::: Quellenauszug
Harald Mahrer von der Julius-Raab-Stiftung findet das schade - und hat neun Autoren eingeladen, eine fiktive Festschrift zu schreiben: Wie würde die Bilanz einer damals eingegangenen ÖVP-Grünen-Koalition aussehen? Und die Autoren nutzten die Gelegenheit, kontrafaktische Geschichtsschreibung zu betreiben: Die meisten meinen, dass die ÖVP bei einem Gelingen der schwarz-grünen Koalition wohl heute noch stärkste Partei wäre - und dass zwischen schwarzen und grünen Politikern weitestgehende Übereinstimmung herrschen würde. Und wo das nicht der Fall wäre, würde gelten, was der Präsident des Ökosozialen Forums Stephan Pernkopf formuliert: "Der schwarz-grüne Diskurs ist keine Wellness-Veranstaltung, sondern eine substanzielle inhaltliche Auseinandersetzung."
::::::
◆ **Gestellte Aufgabe 1**
Wie viele Autoren hat Harald Mahrer laut dem Quellenauszug zur schwarz-grünen Koalition eingeladen, eine fiktive Festschrift zu verfassen?
◆ **Gestellte Aufgabe 2**
Setzen Sie den Text über die fiktive Festschrift zur schwarz-grünen Koalition im Anschluss an dessen letzten Satz fort.
Die Daten spielen hierbei keine Rolle.
::: Inhalt der Daten
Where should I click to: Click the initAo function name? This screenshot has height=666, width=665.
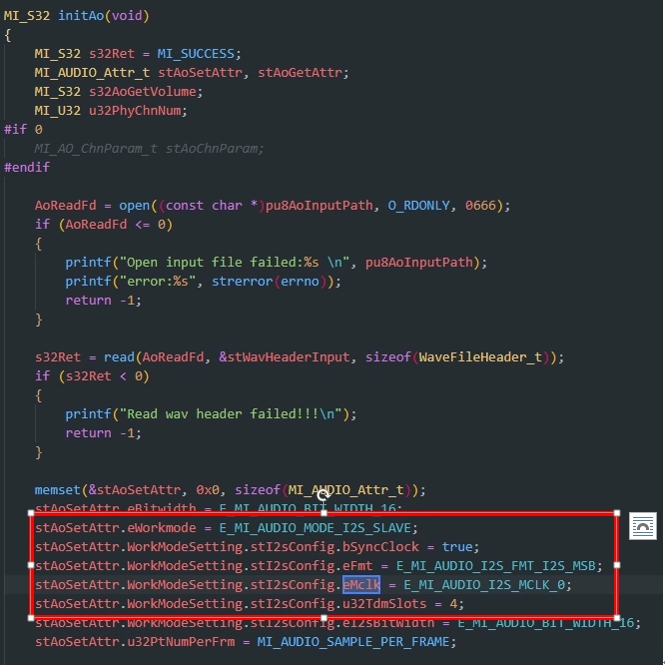click(x=81, y=16)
::::::
◆ **Richtige Antwort 1**
Neun Autoren.

◆ **Richtige Antwort 2**
Manchmal soll die positive Kraft des Verhinderns nicht unterschätzt werden. Vor allem aber hätte es positive Kräfte gegen den Populismus gegeben. Alexander Van der Bellen, damals Hauptverhandler der Grünen, sieht als einen der wesentlichen Unterschiede zur tatsächlichen Entwicklung, dass die Grünen die ÖVP in ihrer Haltung zur EU positiv unterstützt hätten. Wolfgang Schüssels wesentlichstes Projekt, die Pensionsreform, hätten die Grünen wohl mitgetragen, aber in einer veränderten Form. In der Energiepolitik wäre man einander bei der Umsetzung einer ökosozialen Steuerreform näher gekommen. Und die Eurofighter, einer der großen Stolpersteine? Deren Kauf wäre wohl abgeblasen worden, er war 2003 noch nicht fixiert. (Conrad Seidl, DER STANDARD, 15.2.2013)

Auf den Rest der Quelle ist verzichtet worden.